項羽 死後

項羽

出典: フリー百科事典『ウィキペディア(Wikipedia)』 (2024/04/19 09:51 UTC 版)

死後

項羽の墓

劉邦は項羽を殺した者に対して領土をかけていたので、項羽が死んだ時、王翳が頭をとり、その他の部分の死体に向かって兵士が群がり、死体を取り合い、殺し合う者が数十人にもなった。故に死体は五つに分かれた。劉邦はその五つの持ち主(楊喜・王翳・呂馬童・呂勝・楊武)に対して一つの領土を分割して渡した。漢軍の取った首級は8万人にのぼった[13][36]

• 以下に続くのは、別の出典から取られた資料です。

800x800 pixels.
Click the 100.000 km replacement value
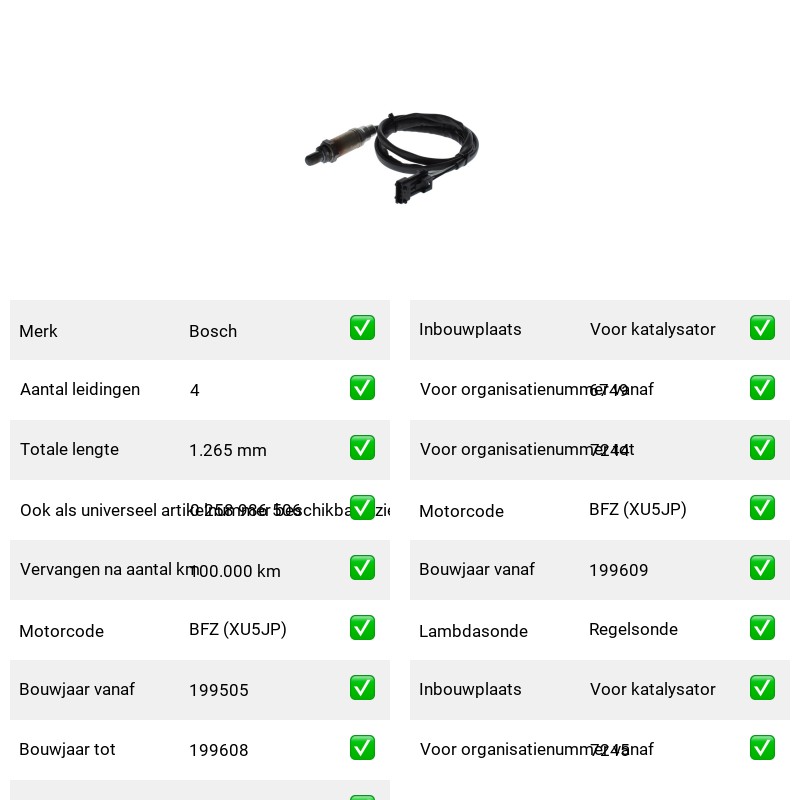click(235, 571)
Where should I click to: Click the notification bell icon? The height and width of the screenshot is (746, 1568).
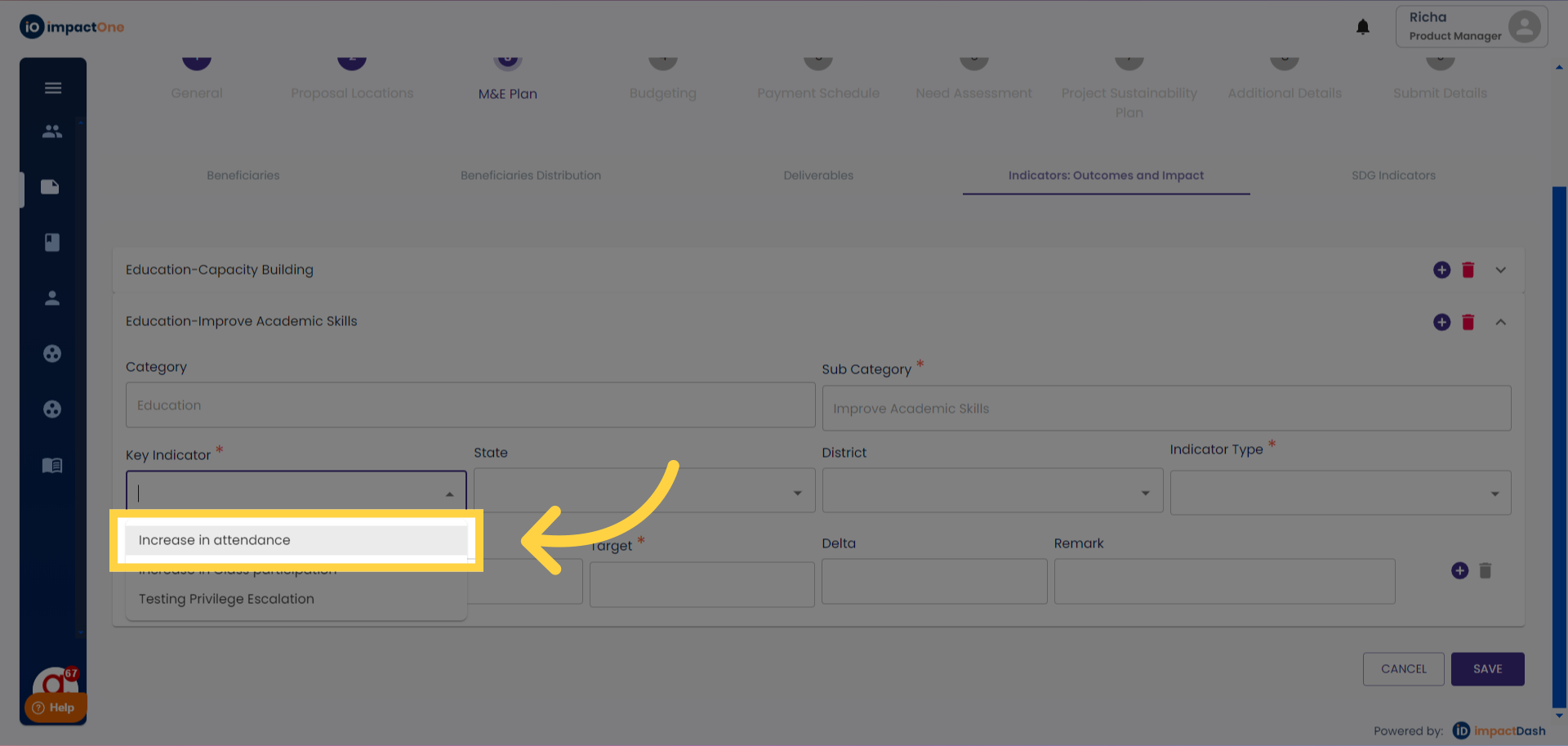[x=1362, y=27]
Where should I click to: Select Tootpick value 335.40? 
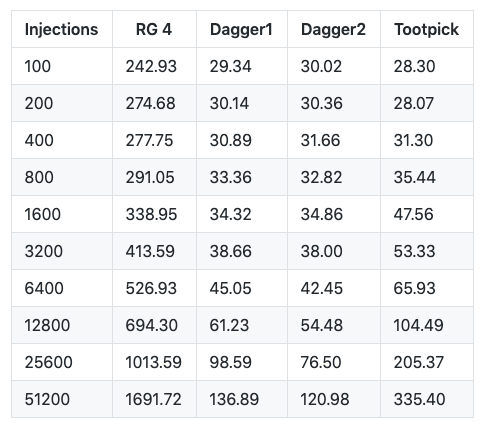(x=419, y=399)
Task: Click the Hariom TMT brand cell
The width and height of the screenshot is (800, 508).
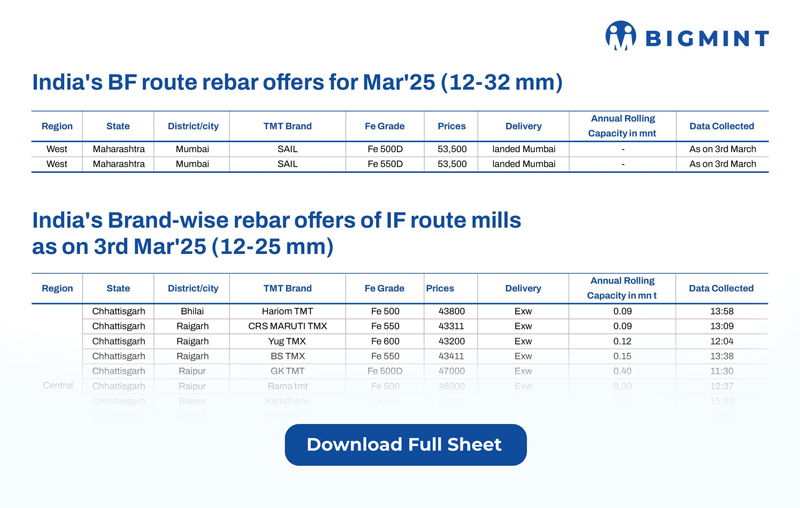Action: [287, 311]
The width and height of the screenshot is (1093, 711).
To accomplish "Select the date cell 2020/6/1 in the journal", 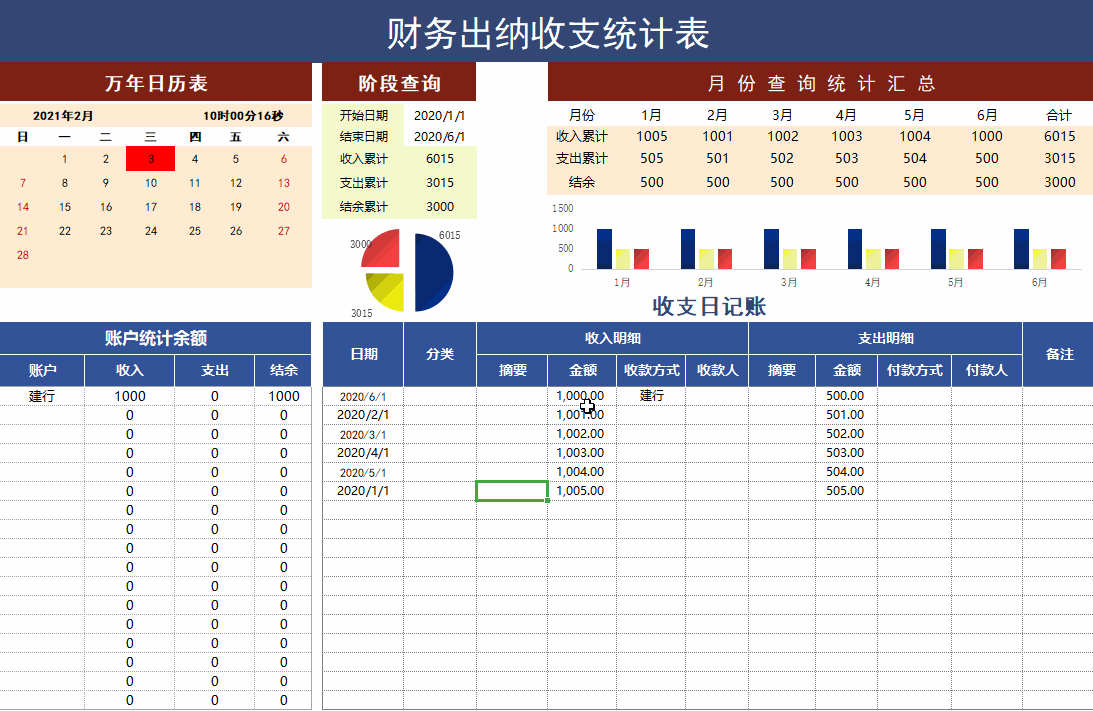I will click(363, 395).
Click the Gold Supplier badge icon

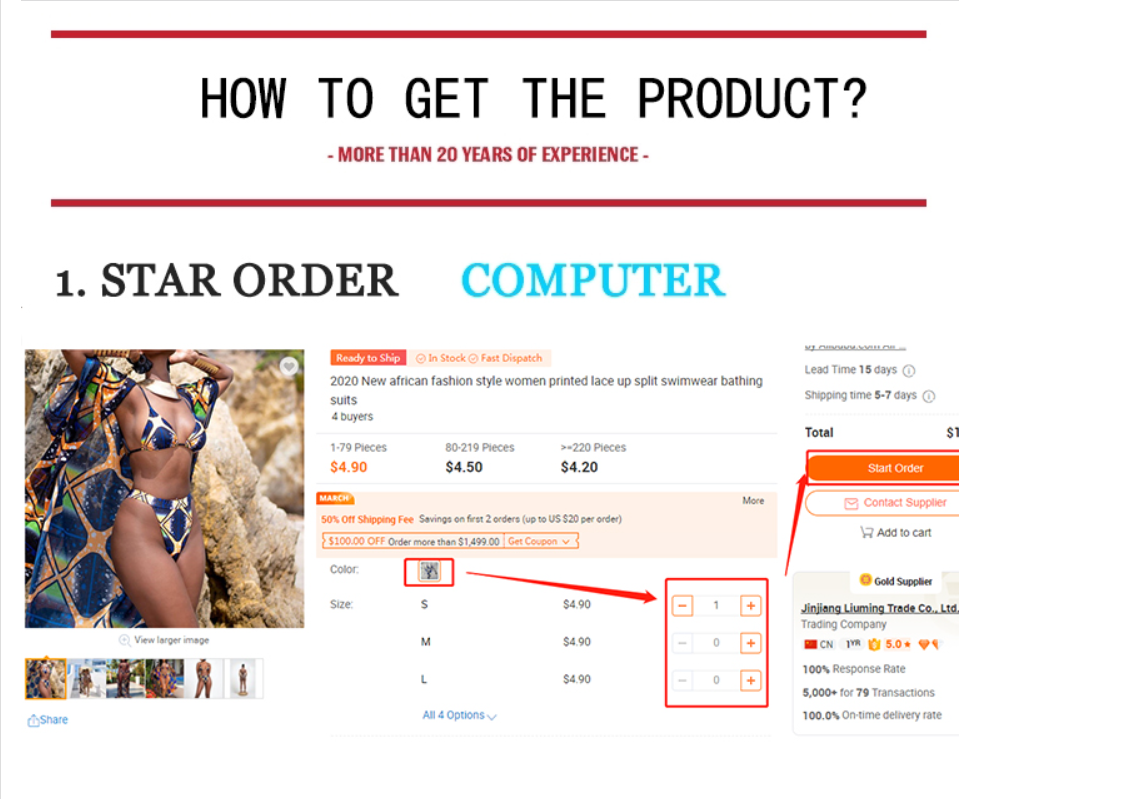(x=865, y=580)
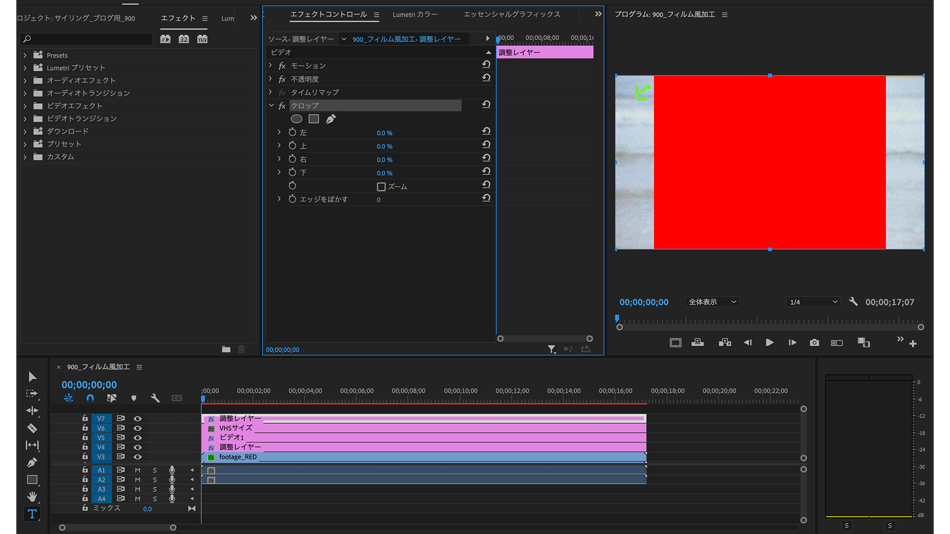Export frame with the camera icon
The width and height of the screenshot is (950, 534).
tap(814, 343)
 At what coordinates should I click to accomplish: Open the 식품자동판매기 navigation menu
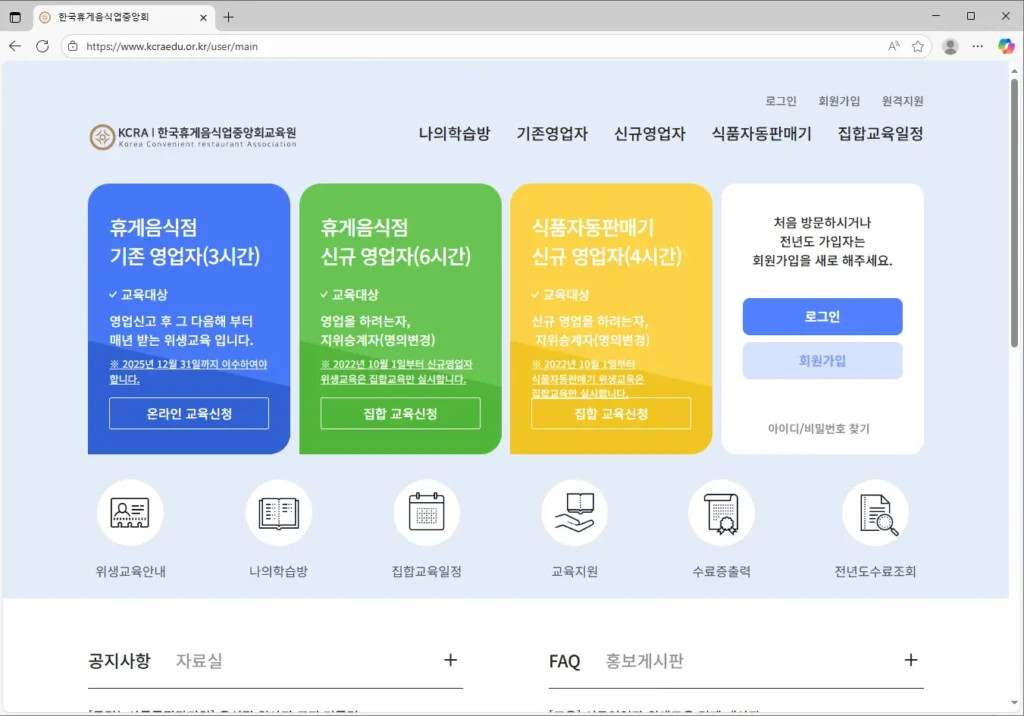point(761,132)
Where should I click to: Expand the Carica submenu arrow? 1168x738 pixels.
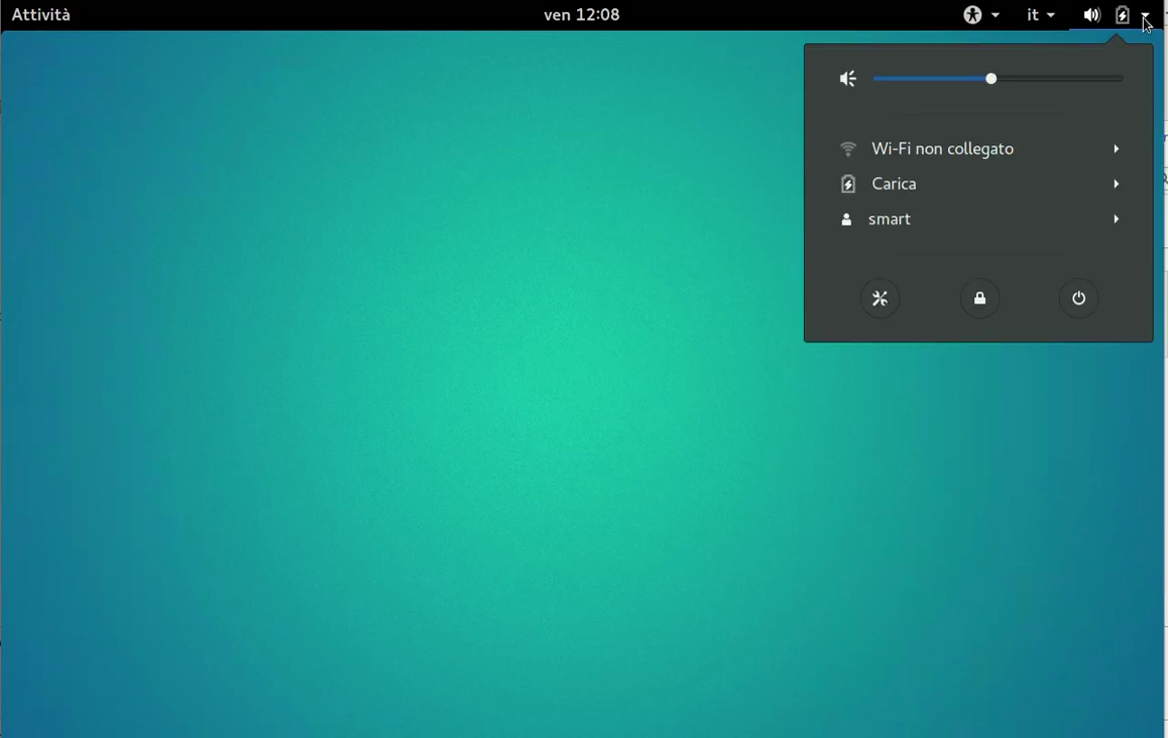coord(1116,184)
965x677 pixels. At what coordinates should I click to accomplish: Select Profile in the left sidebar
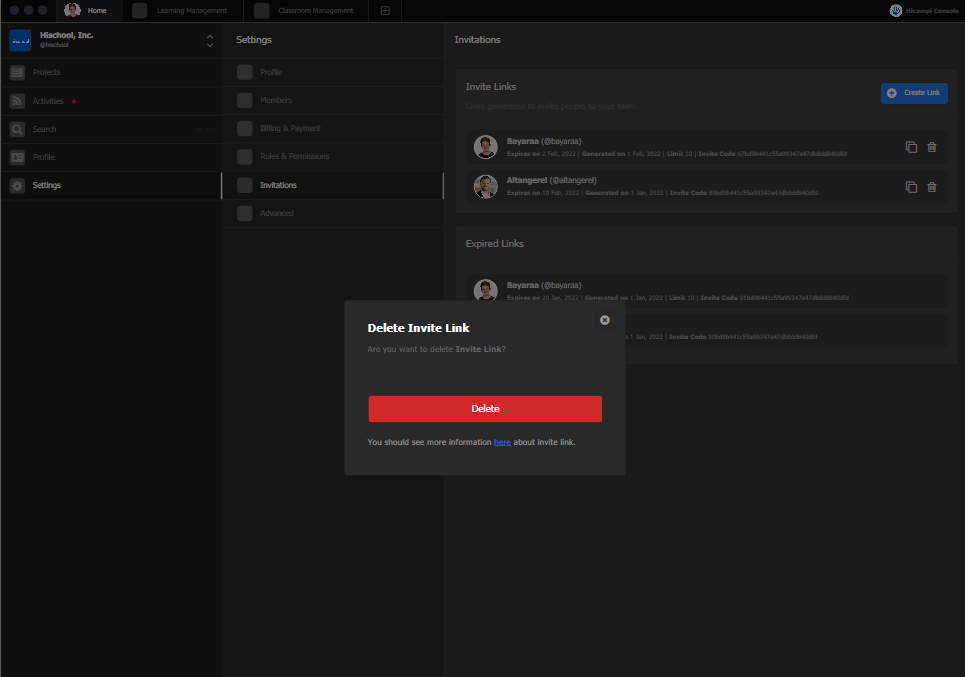coord(43,157)
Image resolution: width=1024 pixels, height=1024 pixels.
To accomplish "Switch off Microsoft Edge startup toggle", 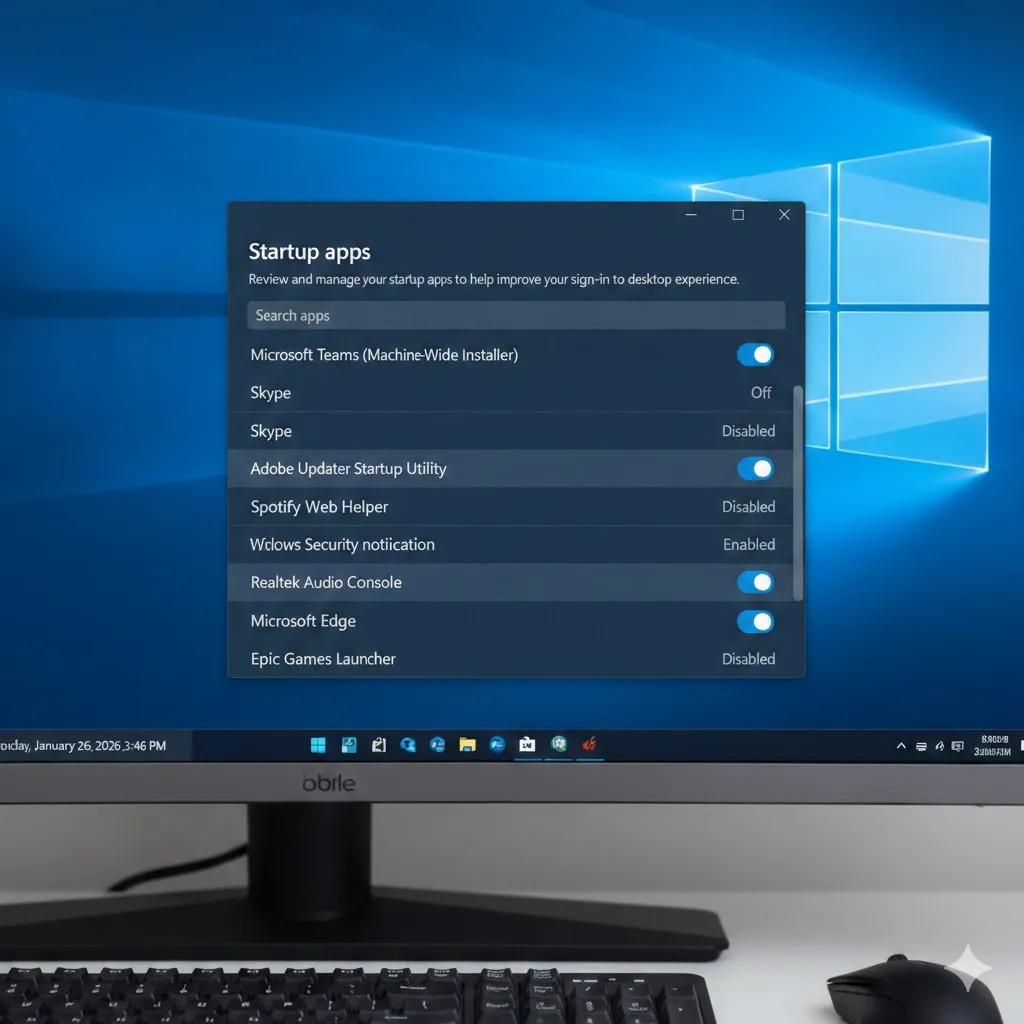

項羽が死ぬと、楚の土地は抵抗をみせるが、灌嬰周勃ら派遣された漢の軍勢により平定されて漢に降伏する[32][37]。抵抗した中には、浙江を都にして王を名乗った壮息という人物もいた[38]。ただ、だけが降伏しなかったため、劉邦は全軍を率いて魯に赴き、項羽の首級を示すと、魯は降伏した。項羽が楚において魯公に封じられていたこともあり、最後まで抵抗した魯の地において、劉邦は魯公の礼を以て項羽を穀城に葬った。その際劉邦は、項羽の墓前で泣いてから去っていったという。

項一族のその後

項羽の死後、項伯(射陽侯)・項襄(桃侯)・項它(平皋侯)・玄武侯(名は不明)といった項一族は劉邦によって列侯に封じられ、劉姓を賜っている。

評価

司馬遷は『史記』の中で「項羽が勃興したことは何という速さだろう。項羽は土地も有していないのに、勢いに乗って民間の中から決起し、3年で秦を滅ぼし、天下を分けて王侯を封じて、覇王と名乗るまでになった。終わりこそ全うしなかったが、古今、いまだかつてなかった事業であった。(中略)(項羽は)自分のなすべきは覇王の業と考え、武力で天下を征服・管理しようとして、5年間で己の国を滅ぼし、自分自身も死んでしまった。それでも、死ぬ前にもまだ悟らず、自分を責めようとしなかった。『天が私を滅ぼすのだ。戦い方の過ちではない』と語ったのは、間違いの甚だしいものではないか」[39] と評価している。

京劇『覇王別姫』

項羽と同時代の人物であり、かつて項羽に仕え、後に劉邦についた韓信は、「項羽が叱咤すると、皆、恐れるが、すぐれた将に任せることができない。これは『匹夫の勇』である。また、人と会うと相手を敬い慈しみ、言葉づかいは穏やかで、病気の人には涙を流して食事を与えるが、手柄のある人に土地や爵位を授けることはできない。これは『婦人の仁』である」、「項羽が行き過ぎるところで、残滅されないことはなく、天下の人は大きな恨みを持ち、民衆はなつかず、ただその威と強さを恐れているだけである。覇王と名乗っているが、実は天下の人心を失っている」と評している[40]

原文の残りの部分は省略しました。